I've also got two other people at uni i'd like to get to know more - and will contact them in the next couple of weeks to meet up. The thing i've been noticing xmin is how long it takes to grow a friendship - what with everyone leading busy lives it really takes months and even years to get to the close friend stage. So for me patience is so important. I find the best way for me to meet people is through some sort of regular activity i do, because then i can see them each week or so and get to know them. Are you part of any groups? Or have any inklings or the sort of thing you'd like to join?

I actually did something very exciting yesterday - went on a date! It has been a long while since I did that. Its a guy I met online. I kinda hate dating websites but find I'm just not meeting guys my age through uni or the things i do - so it is a way to met people. Anyway it went really well - he's kind and smart and attractive and into lots of things similar to me. So at the least I think i've got a new interesting friend. Was a bit outside my comfort zone but i came away feeling relaxed and happy. So lets see how it grows, I need to take things slowly! I think my problem in the past with both relationships and friendships has been to develop them in fast forward - was too quickly - and then when there is a problem it all falls apart because i haven't built up that trust and knowledge and depth. 

Whats been going on for you lately xmin? 

Do you have supports, like a therapist? And have you ever done DBT? You mentioned self soothing skills and there was a real emphasis on that throughout DBT.

Kind wishes to you! Christina 🙂

 

xmin
Community Member
Hi Christina, 

I wish I could feel like that, I feel like I am perpetually sleep deprived. I'm supposed to be asleep right now but I'm too upset and dad is making a racket. ARGH. You've seemed quite busy, it's nice to see you pop in. Oh wow eh. I'm experiencing some moderate levels of anger right now. I am also more of an internal anger person, and it too feels very intense and hard to push away. That's all really good stuff to hear. My psych has been telling me about how these types of emotions are thought of as bad, but they're justified like any other and they have a purpose. Good on you for standing up for yourself. 
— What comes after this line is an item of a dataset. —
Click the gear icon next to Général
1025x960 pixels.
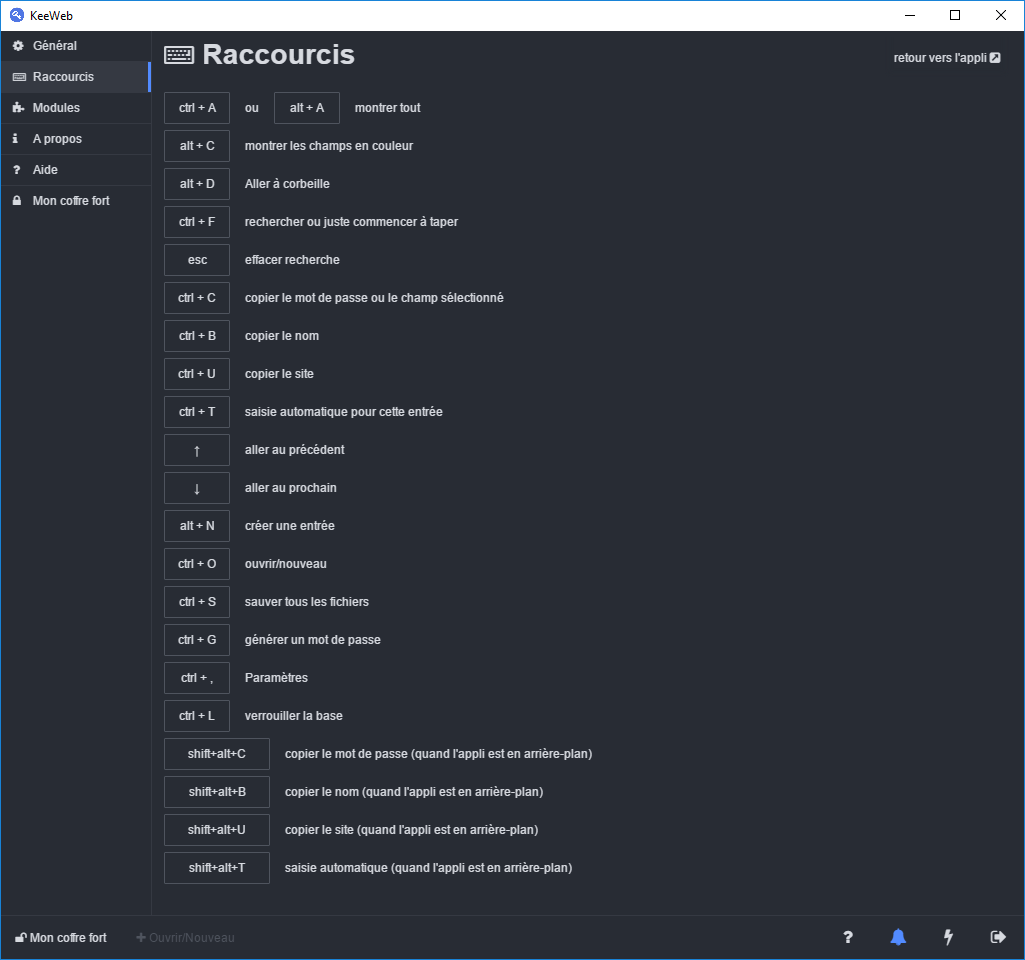(x=18, y=45)
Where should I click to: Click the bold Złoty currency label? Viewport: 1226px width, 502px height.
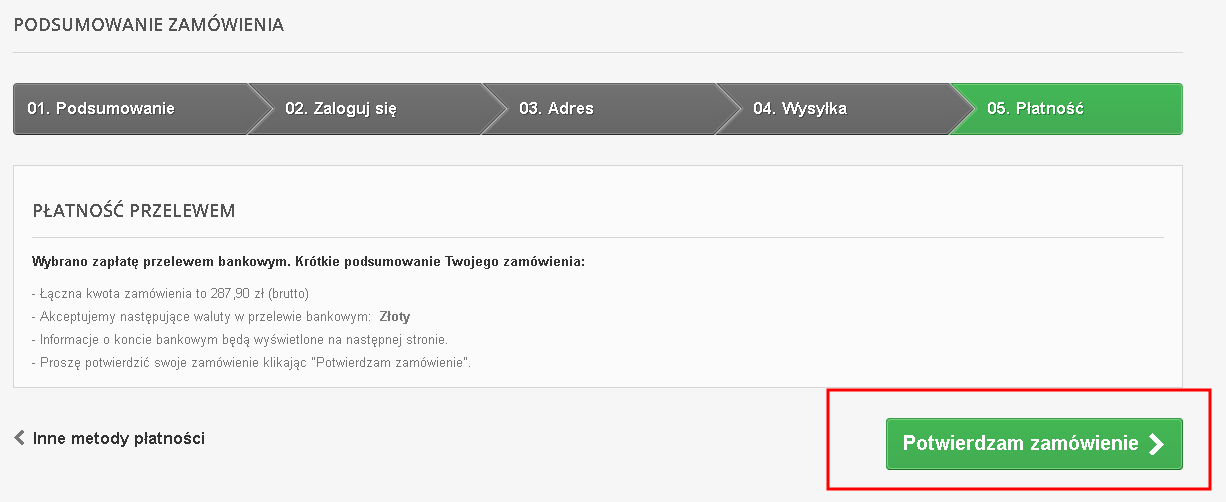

I understand what you mean by delaying the reaction by asking for clarification. It's a good idea, I should definitely try it. I always have a snap fast reaction to things, and I get fired up or upset very quickly by something simple. 

I did manage to go to the pool last week and it was lovely. Took me a half hour walk through the botanical gardens which was a bonus. I'd definitely like to go again. My job is alright, but I supposed I'm going through a not so great period at the moment. I'm actually thinking of having a word to the owner sometime soon about the person who is managing me. There's a few things to discuss that I'm unhappy with, and also some inappropriateness. I do have a few co-workers at work that I can chat and grab lunch with, and that's quite nice. But it just doesn't get rid of the fact that there's a d*ckhead in charge. 

I definitely connect with you in being selective with friends. Good thinking. And that's really good to hear about the new friend!

I hear what you're saying about building friendships and I appreciate that a lot goes into making a good one. Nothing really. I really should find a regular group but I can't think of anything that would suit my fancy. 

Wonderful news about the date, are you planning on meeting up again anytime soon? It's always good advice to take things slow hey, I hope it goes well for you. 

Not much has been going on for me. Mostly I'm stressed out because of work and that higher up. One of my coworkers has offered to be a witness for when I talk to the owner about what's been happening, so it was really nice to have his support. Tonight has not been such a good night- I messaged that ex-friend a couple of days ago and they aren't responding. So I have spiralled a bit. Having suicidal and depressing thoughts. 

xmin
Community Member

I have a psychologist I see every few weeks, that's about it. I think I might have tried it and didn't take to it? Can't remember very well. 

Something positive, I did meet up with a friend I haven't seen for a while, went rock climbing.